WRITTEN INSTRUCTION: In the comment thread below, what value does the function `bios_boot_linux` initialize errno to?

SELECTED PASSAGE:
[Begin]

Up next: forgotten Piet[1] autorun feature discovered in MS Paint. Customers complain after removal, insist they have existing legacy applications depending on it.
yes, e.g. the version of Windows 3.x and accompanying office suite that I used as a child had German words next to the icons. The idea of labeling a pictogram with text isn't a concept that suddenly breaks when using a language other than English.
> Colors and pictures aren’t exactly free of cultural baggage, either.
I remember being really confused that I had to click on a picture of a frying pan for "search".
So were you able to learn the skeumorphism eventually and equate the operation with the frying pan?
If I were in E.U. I would be afraid of needing to learn enough of 2 dozen assorted languages vs. learning an icon interface once. It would seem that human languages are not as inclusive or universal as icons.
You can do all the l10n you want, but who translates all of them and keeps current?
Sadly, it does not seem to boot on my 486 DX2, I even stuffed 32M of RAM into the machine (8*4M, maximum the mainboard supports), more than the recommended 20M.
I have copied the floppy image from the site. It churns for about a minute and a half, loading kernel and initrd, then says "Booting kernel failed: Invalid Argument" and drops into SYSLINUX prompt.
EDIT: I tried a few more floppies to rule that out as the cause of the problem.
EDIT 2: I cloned SYSLINUX, checked out the specific commit and did some prodding around.
The function `bios_boot_linux` in `com32/lib/syslinux/load_linux.c` initializes errno to EINVAL. Besides sanity checking the header of the kernel image, there are a few other error paths that also `goto bail;` without changing errno.

[End]

GIVEN DATA:

[Begin]

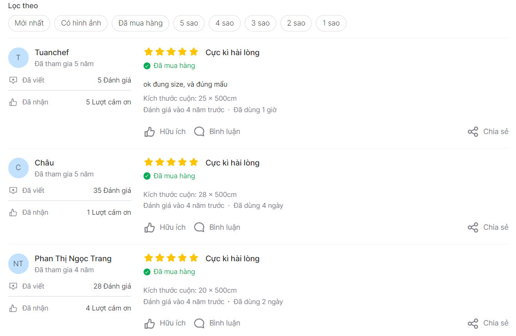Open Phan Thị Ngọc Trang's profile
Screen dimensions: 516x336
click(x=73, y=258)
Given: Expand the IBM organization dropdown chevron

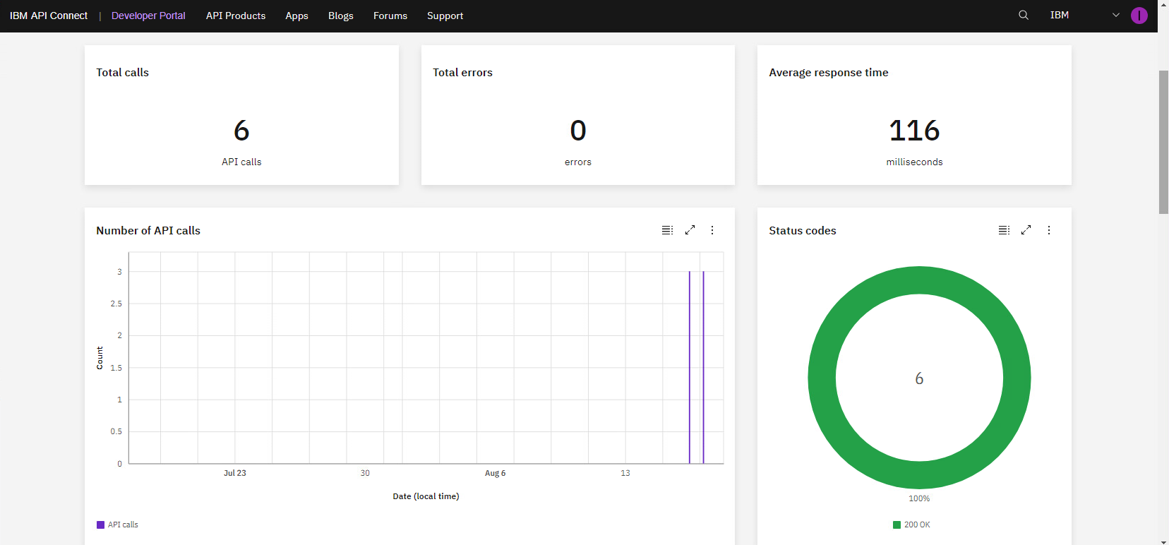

[End]

RESULT OF THE EXERCISE: EINVAL